This topic is an analysis of how livelihoods of Luang Prabang people have changed, focusing on changes related to policies of cultural heritage conservation and tourism.
First, following the conservation and tourism policies, many infrastructural development projects, funded by the Lao government and international organizations, were subsequently launched. Luang Prabang people had access to building materials and technical assistance to conserve their heritage buildings.
They could also earn income from jobs either in conservation projects or in tourist related activities. Business people from other parts of Lao PDR and from abroad invested and provided technical assistance to local people. With influx of cash flow, business people and tourists, demand for food caused prices to escalate to levels that local people could not afford. Increasing demand for land prompted some local residents to migrate out of the city. In addition, garbage and water pollution led to environmental degradation in the city.
Second, many Luang Prabang people chose to work or invest in tourist-related activities.
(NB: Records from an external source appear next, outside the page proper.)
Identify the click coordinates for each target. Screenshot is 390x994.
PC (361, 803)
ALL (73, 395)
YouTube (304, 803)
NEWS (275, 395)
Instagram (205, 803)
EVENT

Owners of heritage buildings converted their land and houses into hotels, guesthouses, shops, restaurants, massage parlors, ticket booking services and so on. Those who do not have heritage buildings found jobs in tourism or tourist-related activities. Those who were technically experienced produced traditional food and handicrafts for sale. Many local people, however, resented with conservation regulations being imposed on their property. The reasons were that they lost their rights to construction and repair of buildings and rights to land development. They had to pay for expensive traditional construction materials, and had to bear physical degradation of their gardens and ponds. Some resisted against conservation by using such tactics of everyday lives as neglecting responsibilities, disobeying regulations, foot dragging, gossips, slanders and silence.
Finally, the researcher recommended that, firstly, conservation should focus more on intangible cultural heritage. Secondly, local people should have an opportunity to participate in the conservation planning and management process. And thirdly, heritage buildings that belong to owners as well as to UNESCO and the Lao government should be under joint management.